Namun sebagian cahaya tersebut masih dibiaskan oleh lapisan atmosfer Bumi. Efek hamburan Rayleigh akhirnya menyebabkan gelombang cahaya biru dan ungu tersebar ke segala arah, sementara gelombang cahaya merah yang lebih panjang diteruskan dan memantul ke permukaan Bulan.
Inilah yang menghasilkan warna merah tembaga yang dramatis, sama seperti warna langit saat Matahari terbenam atau terbit.
“Bulan purnama yang bulat sempurna menjadi pengingat akan kebulatan persatuan dan harapan baru,” kata Dosen Budaya China di Universitas Kristen Petra, Sinolog Olivia dikutip dari
Kantor Berita RMOLJateng, Senin, 2 Maret 2026.
Ketika gerhana total terjadi, Bulan yang seharusnya terang benderang justru memancarkan sinar berdarah merah karena cahaya Matahari yang tersebar melalui atmosfer Bumi. Warna merah dalam budaya Tionghoa identik dengan keberuntungan, vitalitas, dan perlindungan dari sial.
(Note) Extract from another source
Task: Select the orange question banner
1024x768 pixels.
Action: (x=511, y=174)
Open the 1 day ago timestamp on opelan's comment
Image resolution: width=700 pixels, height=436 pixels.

Dari perspektif Taoisme, perayaan ini semakin kontemplatif. Cap Go Meh (atau Shangyuan Festival) menghormati Tian Guan (Pejabat Langit yang membawa berkah baik), dan cahaya lampion melambangkan keseimbangan
yin dan
yang atau gelap dan terang, kegelapan yang melahirkan cahaya.
Gerhana Bulan total memperkuat filosofi bahwa kegelapan sementara (bayangan Bumi) justru menghasilkan cahaya merah yang hangat. Ini mengingatkan bahwa dalam kegelapan ada potensi transformasi dan kelahiran kembali.
Dalam teks Taois kuno, Bulan purnama mencerminkan keselarasan kosmik bahwa segala sesuatu mengalir sesuai Tao. Bahwa cahaya manusia (lampion) tetap menyala meski langit menunjukkan sisi gelapnya sejenak.
Dalam keheningan kontemplatif ini, filsuf Confucius, 551?"479 SM yang menggagas kepercayaan Khong Hu Cu. Confusius menyebut pentingnya harmoni antara manusia dan alam semesta.
“Kesalahan orang yang unggul seperti Matahari dan Bulan. Mereka memiliki kesalahan, dan setiap orang melihatnya. Mereka berubah dan semua orang akan memandang mereka," kata Confusius.
Ini seperti Matahari dan Bulan yang bergantian. Sebuah perubahan bahkan yang tampak gelap seperti gerhana adalah bagian dari siklus alamiah yang patut dihormati.
Cahaya Cap Go Meh 2026 dirayakan di bawah langit merah. Dalam harmoni
yin-yang, kegelapan bukan akhir, melainkan pintu menuju cahaya yang lebih dalam dan keberuntungan yang sejati.
Cap Go Meh 2026 adalah momen langka dan lebih sakral. Ini adalah sebuah undangan dari alam untuk merayakan tidak hanya dengan lampion di tangan, tapi juga dengan hati yang terbuka pada alur Tao yang tak terucapkan.
Selamat merayakan, semoga cahaya Bulan merah membawa berkah bagi kita semua.